▸ Records:
· · · · ·

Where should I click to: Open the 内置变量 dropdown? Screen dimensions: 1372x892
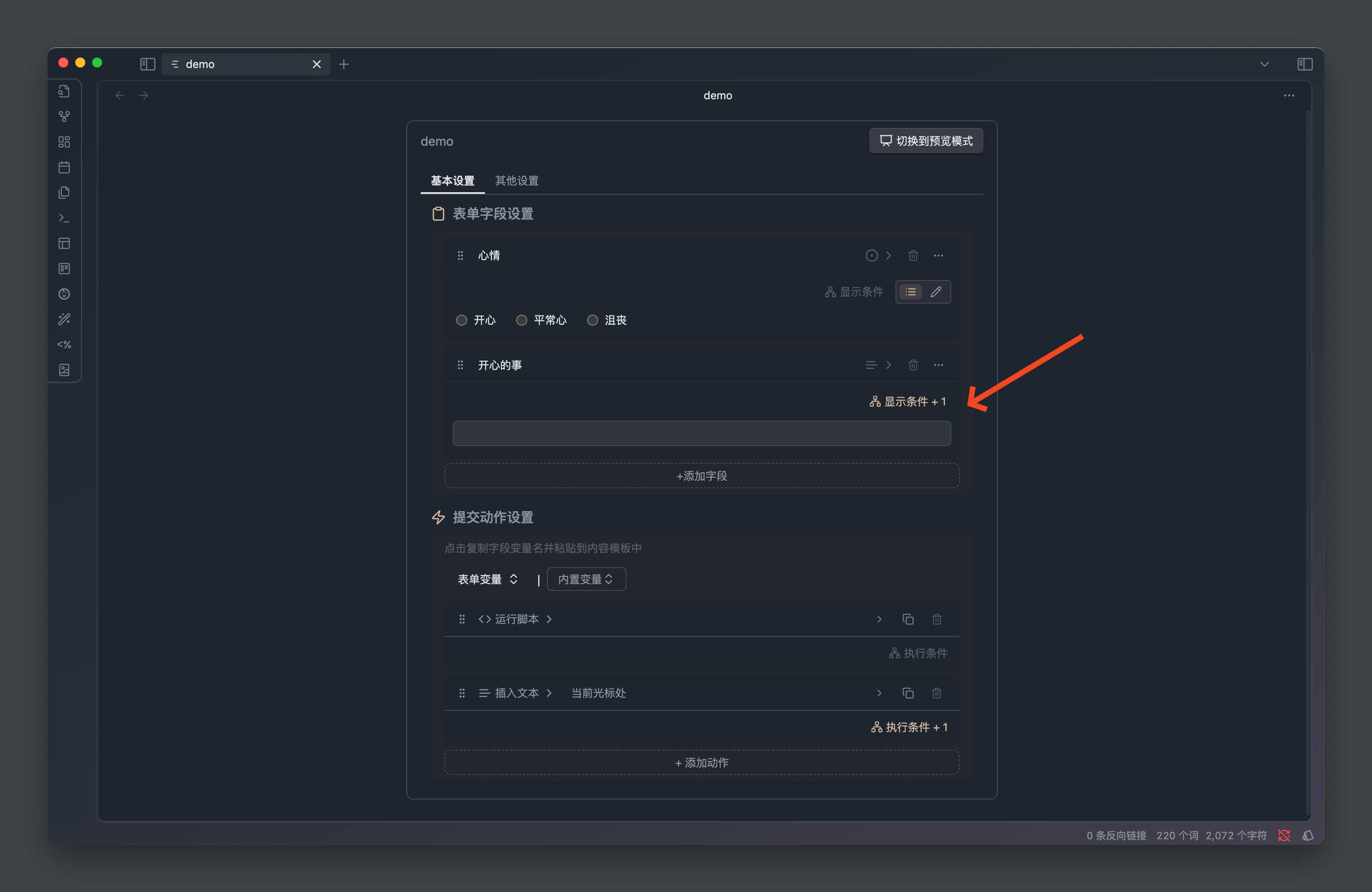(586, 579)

· · · · ·

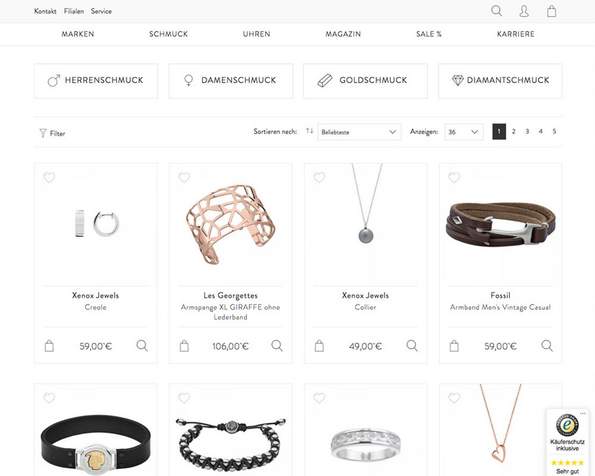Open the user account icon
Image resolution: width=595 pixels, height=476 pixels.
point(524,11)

· · · · ·

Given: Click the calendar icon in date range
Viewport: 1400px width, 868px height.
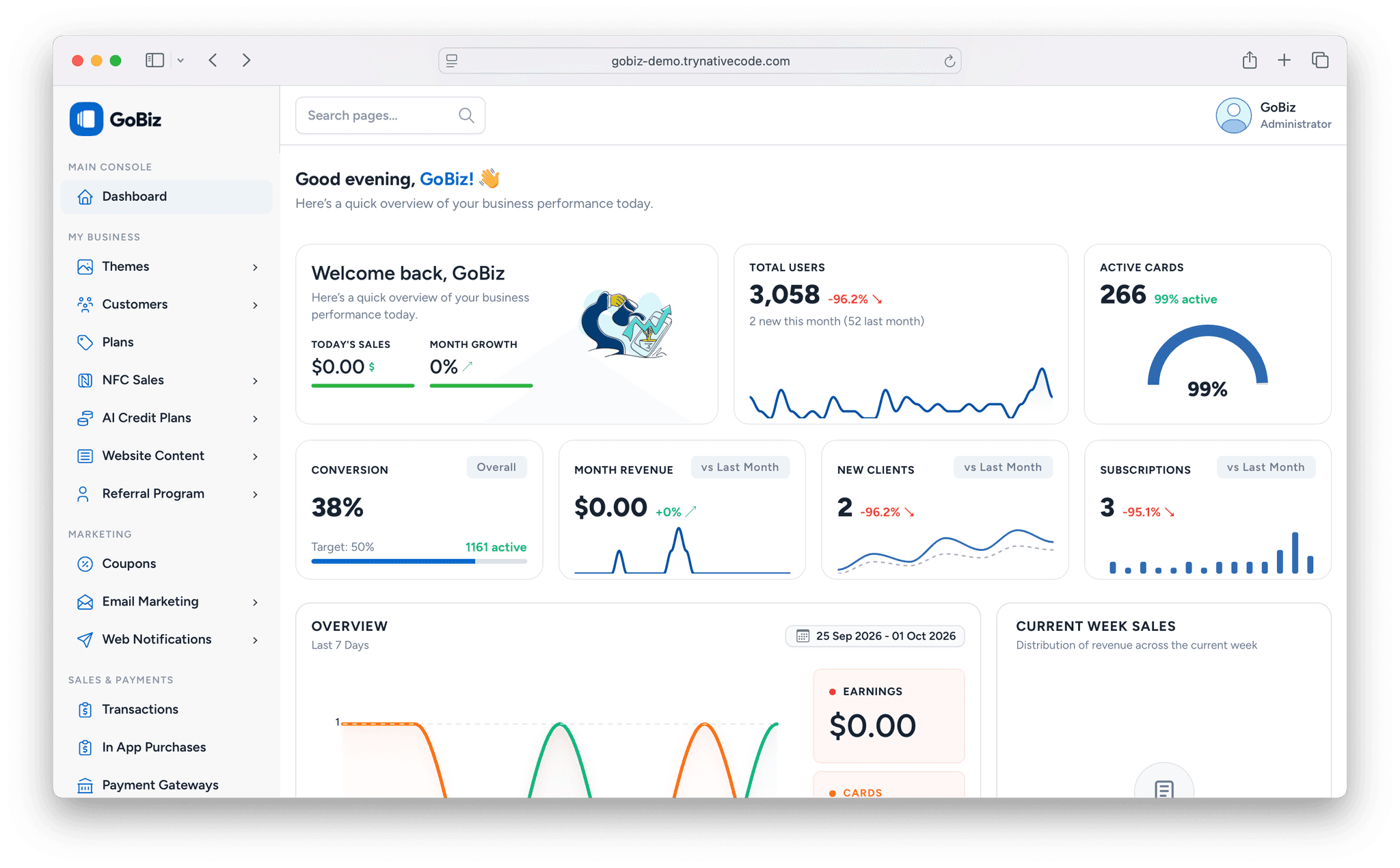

· · · · ·

▸ Stated exercise:
Reproduce the part of the items that opens with the line containing "Open the user account icon" and closes with the line containing "point(524,11)", both lines included, and leave the pictures out.

▸ The response:
Open the user account icon
Image resolution: width=595 pixels, height=476 pixels.
point(524,11)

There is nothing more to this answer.